Excel BI - PowerQuery Challenge 300

excel-challenges
power-query
Transpose
Published

March 24, 2026

Illustration for Excel BI - PowerQuery Challenge 300

Challenge Description

Transpose

Solutions

library(tidyverse)
library(readxl)

path = "Power Query/300-399/300/PQ_Challenge_300.xlsx"
input = read_excel(path, range = "A1:F12", col_names = FALSE)
test  = read_excel(path, range = "H1:L21")

result = input %>%
  mutate(Factory = ifelse(str_detect( `...1`, "Factory"), str_sub(`...1`, -1, -1), NA)) %>%
  fill(Factory, `...1`) %>%
  filter(str_detect(`...1`, "Factory", negate = T)) %>%
  rename(Project = `...1`, 
         Type = `...2`, 
         Q1 = `...3`, 
         Q2 = `...4`, 
         Q3 = `...5`, 
         Q4 = `...6`,
         Factory = Factory) %>%
  pivot_longer(cols = c(Q1, Q2, Q3, Q4), 
               names_to = "Quarter", 
               values_to = "Value") %>%
  mutate(Value = as.numeric(Value)) %>%
  pivot_wider(names_from = Type, values_from = Value) %>%
  select(Factory, Quarter, Project, Budget, Actual) 

all.equal(result, test)
# > [1] TRUE
  • Logic:

    • Reads the workbook range needed for the challenge

    • Reshapes the data into the structure required by the result table

    • Builds helper columns that drive the final output

    • Uses direct pattern parsing where the workbook encodes logic in text

  • Strengths:

    • The R solution stays close to the workbook logic and keeps the transformation compact.
  • Areas for Improvement:

    • The code assumes the workbook layout and selected ranges remain stable.
  • Gem:

    • The best part of the solution is choosing the right intermediate shape before formatting the final output.
import pandas as pd

path = "300-399/300/PQ_Challenge_300.xlsx"
input = pd.read_excel(path, sheet_name=0, header=None, usecols="A:F", nrows=12)
test = pd.read_excel(path, sheet_name=0, usecols="H:L", nrows=21)

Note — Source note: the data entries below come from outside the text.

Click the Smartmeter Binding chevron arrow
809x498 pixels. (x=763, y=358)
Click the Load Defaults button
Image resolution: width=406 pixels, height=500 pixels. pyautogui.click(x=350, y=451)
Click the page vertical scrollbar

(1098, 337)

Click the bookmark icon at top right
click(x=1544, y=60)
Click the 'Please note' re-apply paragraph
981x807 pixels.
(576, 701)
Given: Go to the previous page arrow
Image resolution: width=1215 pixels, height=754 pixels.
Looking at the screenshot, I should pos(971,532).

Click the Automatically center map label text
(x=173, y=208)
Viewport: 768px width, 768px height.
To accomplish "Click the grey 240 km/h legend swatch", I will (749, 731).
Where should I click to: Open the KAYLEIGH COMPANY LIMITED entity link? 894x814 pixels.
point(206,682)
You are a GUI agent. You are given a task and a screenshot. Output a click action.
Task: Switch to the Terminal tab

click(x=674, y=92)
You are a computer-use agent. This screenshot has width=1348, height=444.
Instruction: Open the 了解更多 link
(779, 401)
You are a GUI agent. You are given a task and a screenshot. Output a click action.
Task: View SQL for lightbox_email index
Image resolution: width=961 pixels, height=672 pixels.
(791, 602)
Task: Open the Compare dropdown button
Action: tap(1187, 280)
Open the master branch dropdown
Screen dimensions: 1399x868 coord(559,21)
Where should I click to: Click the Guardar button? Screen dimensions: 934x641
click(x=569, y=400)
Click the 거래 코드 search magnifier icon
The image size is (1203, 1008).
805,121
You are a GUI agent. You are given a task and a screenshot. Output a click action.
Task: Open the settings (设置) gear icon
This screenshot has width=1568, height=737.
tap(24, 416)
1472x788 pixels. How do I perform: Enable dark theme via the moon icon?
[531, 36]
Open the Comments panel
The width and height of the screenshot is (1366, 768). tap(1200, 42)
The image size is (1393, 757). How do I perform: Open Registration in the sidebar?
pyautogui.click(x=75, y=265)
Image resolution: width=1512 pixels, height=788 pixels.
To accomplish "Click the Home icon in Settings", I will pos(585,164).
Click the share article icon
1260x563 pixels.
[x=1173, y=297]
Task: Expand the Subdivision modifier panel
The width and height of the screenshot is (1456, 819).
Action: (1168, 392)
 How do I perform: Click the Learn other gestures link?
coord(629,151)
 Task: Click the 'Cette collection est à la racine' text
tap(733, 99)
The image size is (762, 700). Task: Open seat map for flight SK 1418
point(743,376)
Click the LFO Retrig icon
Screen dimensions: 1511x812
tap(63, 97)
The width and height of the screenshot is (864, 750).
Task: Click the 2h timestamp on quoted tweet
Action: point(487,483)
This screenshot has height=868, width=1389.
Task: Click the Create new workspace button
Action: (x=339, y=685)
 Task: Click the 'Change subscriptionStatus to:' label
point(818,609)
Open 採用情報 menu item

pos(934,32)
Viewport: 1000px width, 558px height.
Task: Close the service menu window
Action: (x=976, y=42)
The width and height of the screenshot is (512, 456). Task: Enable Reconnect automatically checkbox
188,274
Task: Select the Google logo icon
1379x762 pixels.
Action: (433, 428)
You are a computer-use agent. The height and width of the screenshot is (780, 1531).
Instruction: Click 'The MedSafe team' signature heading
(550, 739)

input['Factory'] = input[0].where(input[0].astype(str).str.contains('Factory')).str[-1].ffill()
input = input[~input[0].astype(str).str.contains('Factory')]
input.columns = ['Project', 'Type', 'Q1', 'Q2', 'Q3', 'Q4', 'Factory']
input['Project'] = input['Project'].ffill()

df = input.melt(id_vars=['Factory', 'Project', 'Type'], value_vars=['Q1','Q2','Q3','Q4'],
                var_name='Quarter', value_name='Value')

result = df.pivot(index=['Factory','Quarter','Project'], columns='Type', values='Value').reset_index()
result = result[['Factory', 'Quarter', 'Project', 'Budget', 'Actual']].astype({'Budget': int, 'Actual': int})
result.columns.name = None
result = result.sort_values(['Factory', 'Project']).reset_index(drop=True)

print(result.equals(test)) # True
  • Logic:

    • Reads the workbook range needed for the challenge

    • Reshapes the data into the structure required by the result table

  • Strengths:

    • The Python version follows the same workbook rule in a direct pandas-oriented implementation.
  • Areas for Improvement:

    • As with the R version, any workbook layout change would require small adjustments.
  • Gem:

    • The implementation stays close to the source challenge instead of adding unnecessary abstraction.

Difficulty Level

This task is moderate:

  • It combines reshaping, grouping, or parsing steps that are common in Power Query style problems.

  • The main challenge is reproducing the workbook output structure exactly.